RIGHTS OF FYZOOLA KHAN, ETC., BEFORE THE TREATY OF LALL-DANG.
I. That the Nabob Fyzoola Khan, who now holds of the Vizier the territory of Rampoor, Shahabad, and certain other districts dependent thereon, in the country of the Rohillas, is the second son of a prince renowned in the history of Hindostan under the name of Ali Mohammed Khan, some time sovereign of all that part of Rohilcund which is particularly distinguished by the appellation of the Kutteehr.
II. That, after the death of Ali Mohammed aforesaid, as Fyzoola Khan, together with his elder brother, was then a prisoner of war at a place called Herat, “the Rohilla chiefs took possession of the ancient estates” of the captive princes; and the Nabob Fyzoola Khan was from necessity compelled to waive his hereditary rights for the inconsiderable districts of Rampoor and Shahabad, then estimated to produce from six to eight lacs of annual revenue.
III. That in 1774, on the invasion of Rohilcund by the united armies of the Vizier Sujah ul Dowlah and the Company, the Nabob Fyzoola Khan, “with some of his people, was present at the decisive battle of St.
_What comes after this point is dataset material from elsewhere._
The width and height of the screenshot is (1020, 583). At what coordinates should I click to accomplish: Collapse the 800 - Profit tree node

George,” where Hafiz Rhamet, the great leader of the Rohillas, and many others of their principal chiefs were slain; but, escaping from the slaughter, Fyzoola Khan “made his retreat good towards the mountains, with all his treasure.” He there collected the scattered remains of his countrymen; and as he was the eldest surviving son of Ali Mohammed Khan, as, too, the most powerful obstacle to his pretensions was now removed by the death of Hafiz, he seems at length to have been generally acknowledged by his natural subjects the undoubted heir of his father’s authority.
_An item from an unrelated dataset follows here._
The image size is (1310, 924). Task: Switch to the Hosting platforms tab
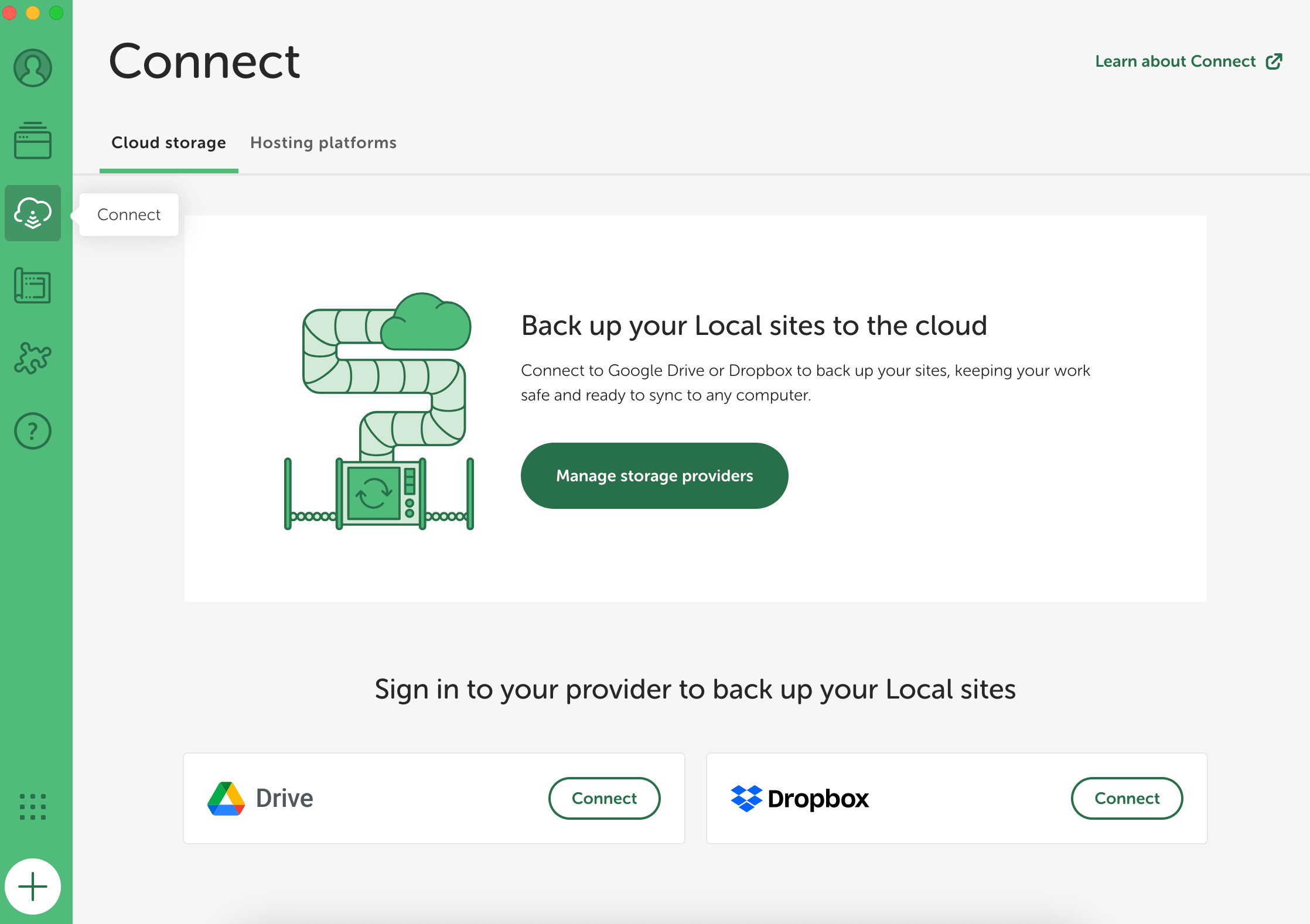coord(323,143)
IV. That, “regarding the sacred sincerity and friendship of the English, whose goodness and celebrity is everywhere known, who dispossess no one,” the Nabob Fyzoola Khan made early overtures for peace to Colonel Alexander Champion, commander-in-chief of the Company’s forces in Bengal: that he did propose to the said Colonel Alexander Champion, in three letters, received on the 14th, 24th, and 27th of May, to put himself under the protection either of the Company, or of the Vizier, through the mediation and with the guaranty of the Company; and that he did offer, “whatever was conferred upon him, to pay as much without damage or deficiency as any other person would agree to do”: stating, at the same time, his condition and pretensions hereinbefore recited as facts “evident as the sun”; and appealing, in a forcible and awful manner, to the generosity and magnanimity of this nation, “by whose means he hoped in God that he should receive justice”; and as “the person who designed the war was no more,” as “in that he was himself guiltless,” and as “he had never acted in such a manner as for the Vizier to have taken hatred to his heart against him, that he might be reinstated in his ancient possessions, the country of Ins father.”